La NASA fece poi sapere che se anche il perclorato viene comunemente utilizzato per i carburanti dei razzi, i motori di Phoenix non ne avevano fatto uso. Quaggiù sulla Terra, il perclorato è stato trovato nel deserto di Atacama, in Cile, dove l’ambiente è così secco e desertico da essere stato paragonato alla superficie marziana. Inoltre, poiché si sa che sulla Terra alcune piante possono vivere in presenza di tale composto risulta abbastanza facile dedurre che non si possa escludere una situazione simile lassù.

In un’intervista a Walter Jayawardhana, diplomatico dello Sri Lanka e giornalista per l’Indo Asian News Service (IANS), il dott. Chandra Wickramasinghe, astrobiologo di fama mondiale nonché professore di Matematica applicata e Astronomia all’Università di Cardiff, nel Wales (UK), commentando le notizie della scoperta di acqua liquida sulla superficie del Polo Nord di Marte e di metano nella sua atmosfera, la mise in relazione alla precedente scoperta di sostanze organiche contenute in un meteorite sempre proveniente dal pianeta rosso e ne trasse la seguente deduzione: «… sono tutte indicazioni dell’esistenza di vita, vita contemporanea, sul pianeta rosso…».
L’allievo del grande Sir Fred Hoyle, lo scienziato britannico noto per aver tralasciato il Premio Nobel, quasi non contento della stupefacente posizione assunta, aggiunse:«Non sto parlando di vita fossile ma di vita contemporanea», lasciando così di stucco una moltitudine di persone.

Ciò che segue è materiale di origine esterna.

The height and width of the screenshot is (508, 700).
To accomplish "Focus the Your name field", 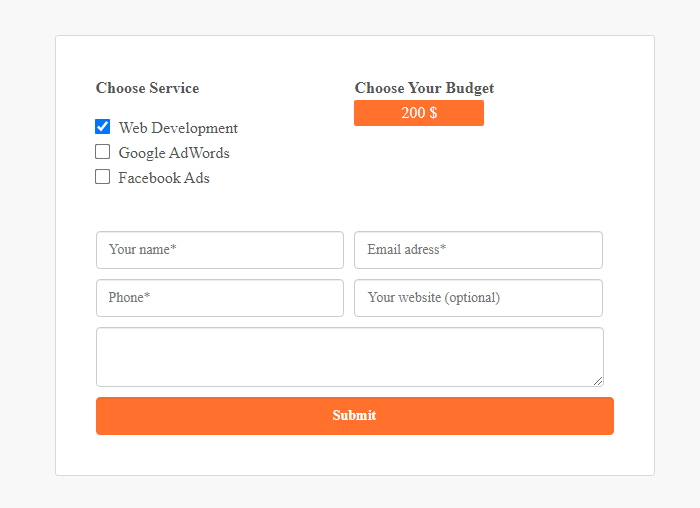I will tap(220, 250).
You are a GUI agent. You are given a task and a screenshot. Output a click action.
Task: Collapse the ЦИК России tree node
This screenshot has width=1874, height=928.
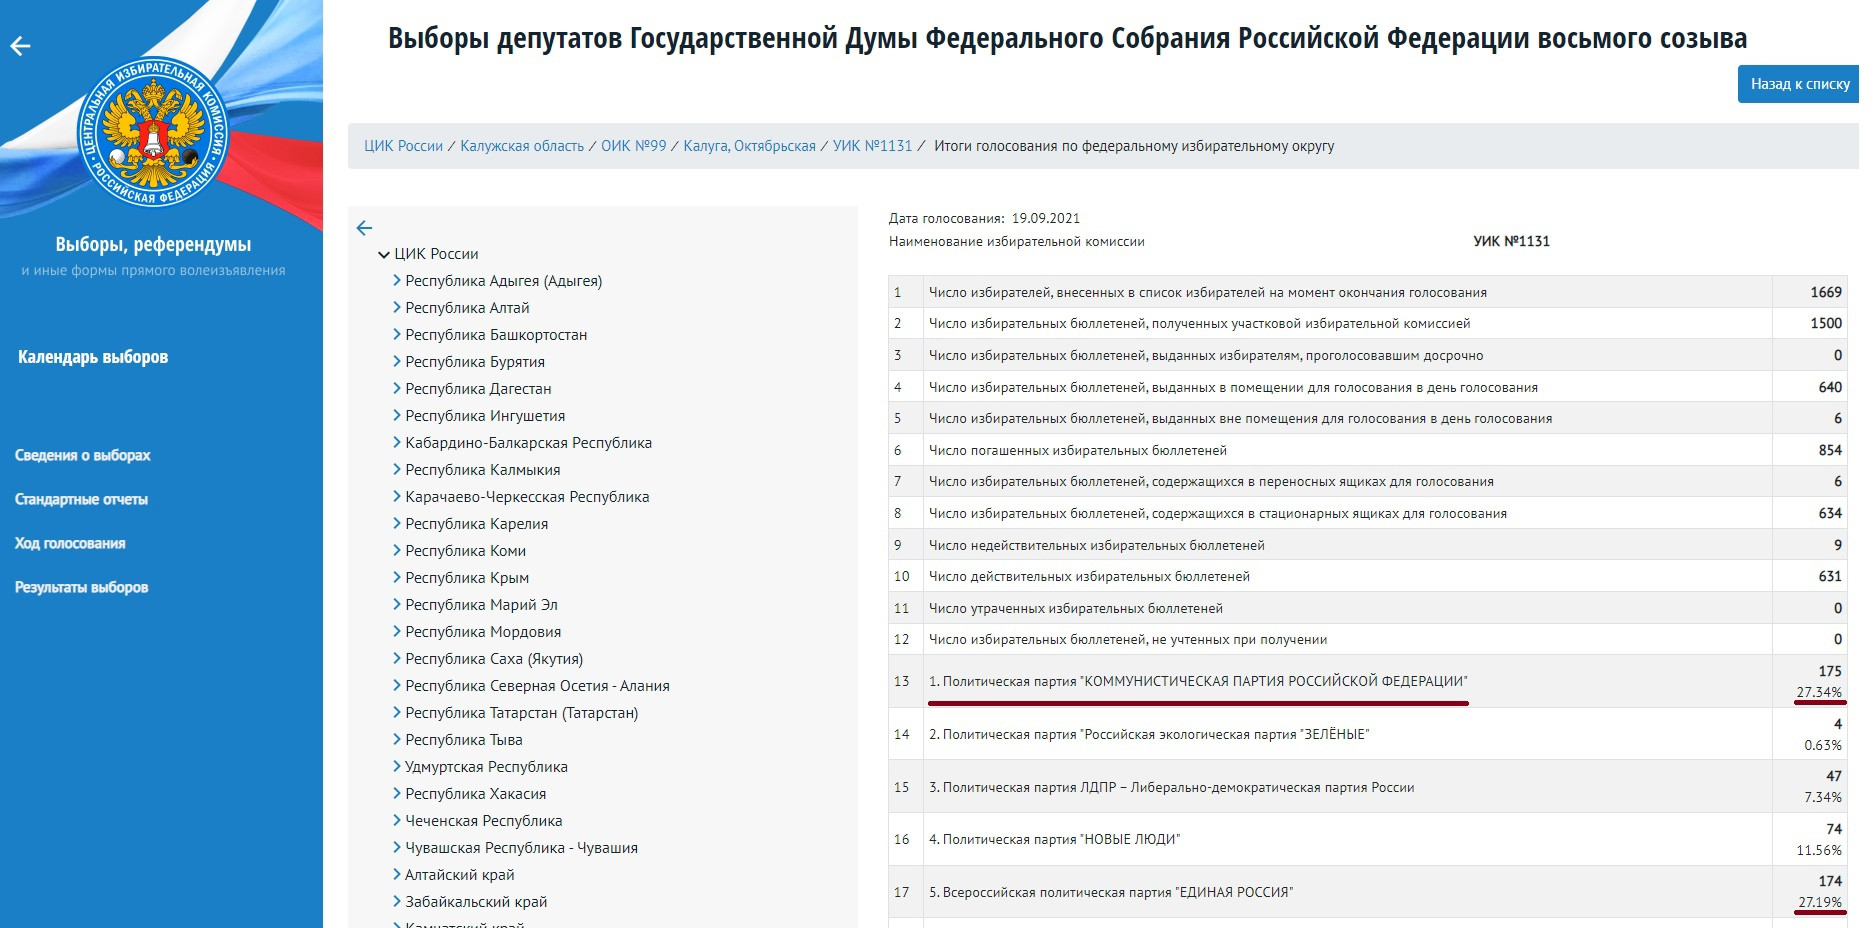[384, 255]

Certo della sua posizione sulla teoria della Panspermia, secondo la quale l’Universo intero è stato inseminato per la vita con microbi provenienti dallo spazio esterno, egli poi ricordò come già trent’anni or sono, nel lontano 1976, gli esperimenti condotti dalle sonde Viking 1 e Viking 2 portarono ad ipotizzare la presenza di vita microbica attiva. Ma poiché i successivi esperimenti della NASA, rivolti alla ricerca di detriti di organismi viventi attorno alla zona di atterraggio, diedero risultati o negativi o ambigui, si assunse una posizione di negazione della vita su Marte senza però dare il giusto risalto al fatto che gli strumenti usati non erano sufficientemente sensibili a tali sperimentazioni, ovvero il rilevamento di corpi morti e l’individuazione di prodotti di decomposizione di batteri.